A representative from the Lebanese Center for Energy Conversation, the country’s national energy agency, outlined a new government plan to move toward 12 percent renewable energy by the year 2020, during a lecture at LAU Beirut on April 13.

Pierre Khoury, the acting project manager for LCEC, said a committee of legal experts has drafted a law to reach the goal by focusing on the development of solar water heaters and energy-efficient lights.

According to him, the law will soon be presented to the government and passed on to parliament for approval — the legislative body has committed to passing it within a time frame of three months.

“The goal is feasible,” Khoury said, “but you need a lot of teamwork.”

To achieve the goal, Khoury explained, Lebanon has taken part in a five-year global initiative with five other countries, called the GEF Global SWH Project, in which each country has made a commitment to reduce energy demand by focusing on specific areas.

For its part, Lebanon will install 190,000 square meters of solar thermal collectors used to heat water by 2014, with an annual sales target of 50,000 square meters by that year. By 2020, the plan has set a target to installing a total area of 1,050,000 square meters of solar thermal collectors.

“We need to create a momentum to leverage at least $100 million of investment in order to achieve that,” Khoury said.

“Banks are an essential player to develop this market.

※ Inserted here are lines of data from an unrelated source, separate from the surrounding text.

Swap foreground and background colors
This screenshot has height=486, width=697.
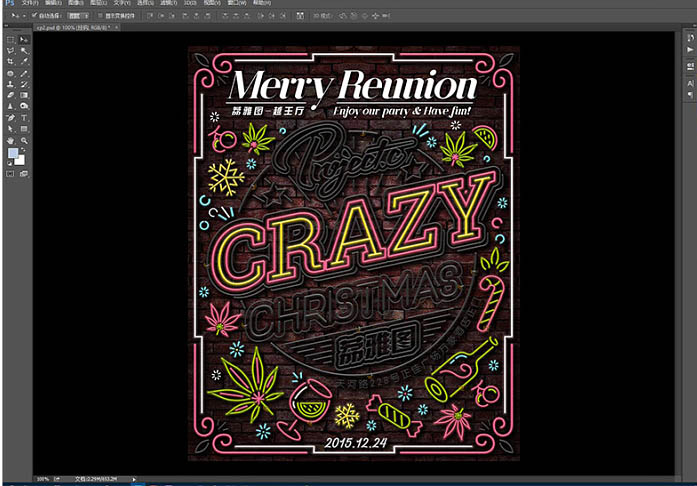[24, 151]
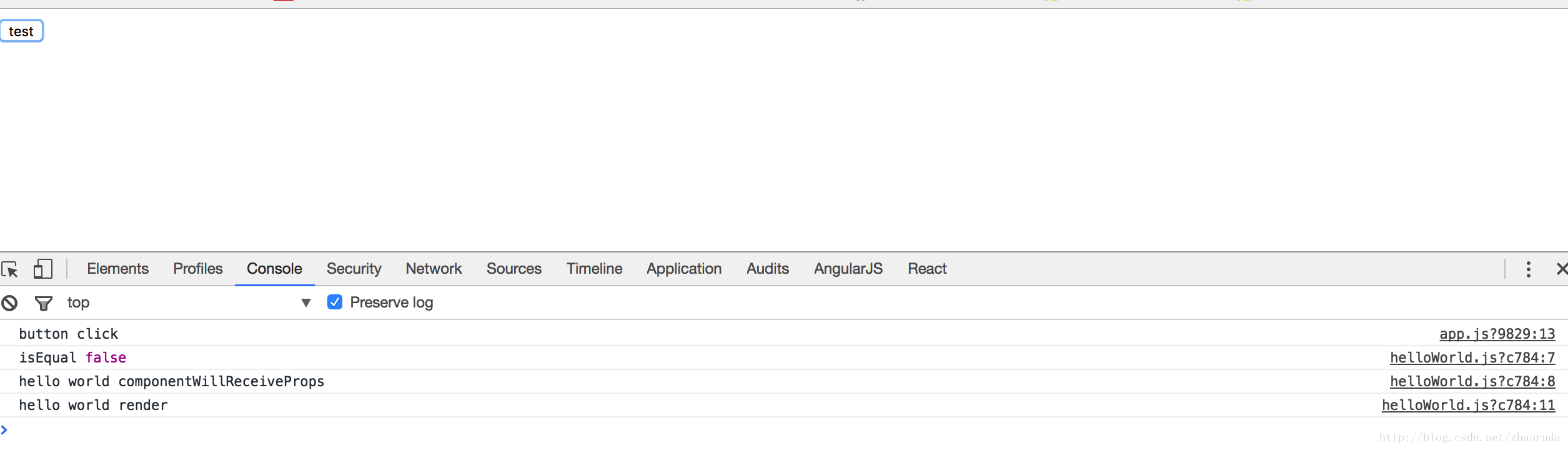
Task: Toggle the device toolbar icon
Action: [42, 269]
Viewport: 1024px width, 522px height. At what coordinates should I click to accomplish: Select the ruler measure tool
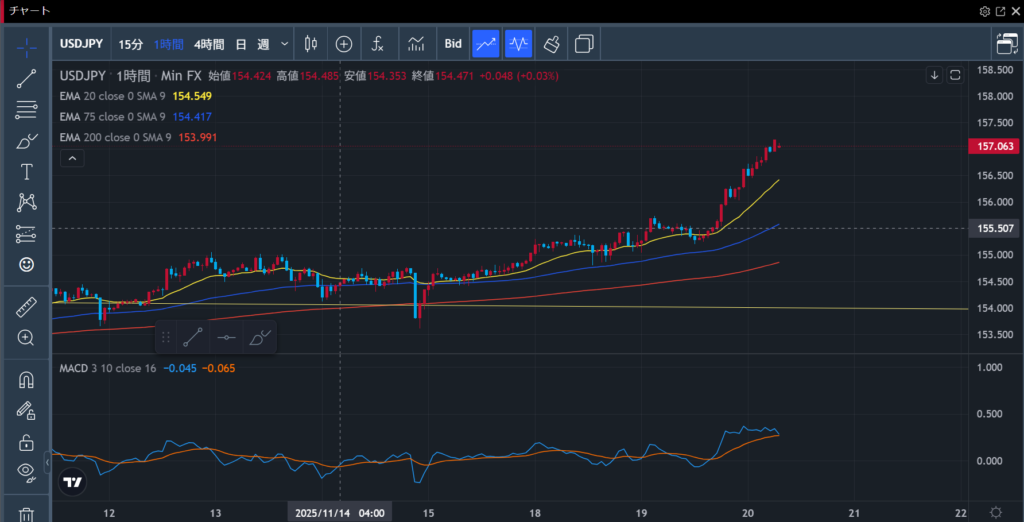[x=27, y=308]
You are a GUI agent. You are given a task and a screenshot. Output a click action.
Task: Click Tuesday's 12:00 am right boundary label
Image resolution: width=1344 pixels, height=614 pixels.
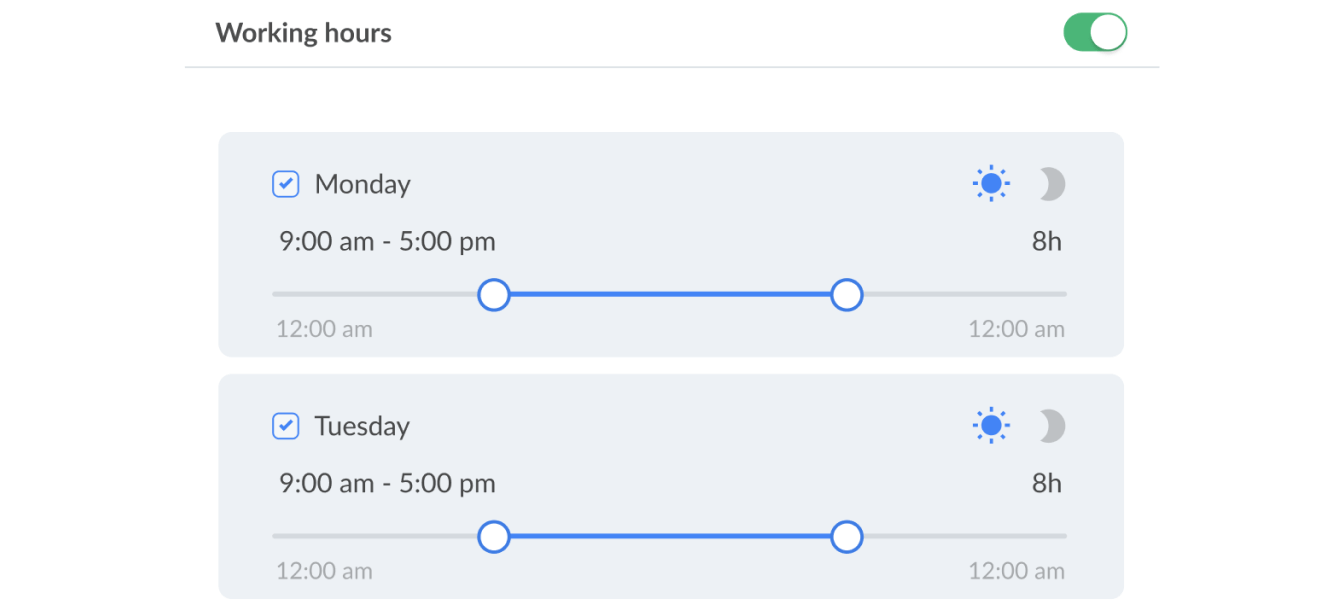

They are ready to invest in environmental projects in Lebanon, however, the problem is at the level of awareness,” Khoury added, explaining that banks have very little experience and knowledge dealing with environmental projects.

According to Khoury, about a dozen government and non-government agencies and institutions are involved in the plan including the ministries of Energy and Water, Finance, and Environment, the Electricité du Liban, the Council of Ministers, and the Parliament’s Energy Committee.

Khoury also gave an overview of a plan to phase out traditional incandescent light bulbs in the country by replacing roughly three million incandescent bulbs in homes and offices throughout the country with efficient compact fluorescent lamps. The plan calls for a ban on importing incandescent lights bulbs by 2012.

The presentation was a part of a series of guest lectures presented this semester during the Environmental Science class taught by Dr. Ahmad Houri, associate professor of chemistry at LAU, who is also the president of the Lebanese Solar Energy Society, and Euro Arab Chair of Renewable Energy 2009.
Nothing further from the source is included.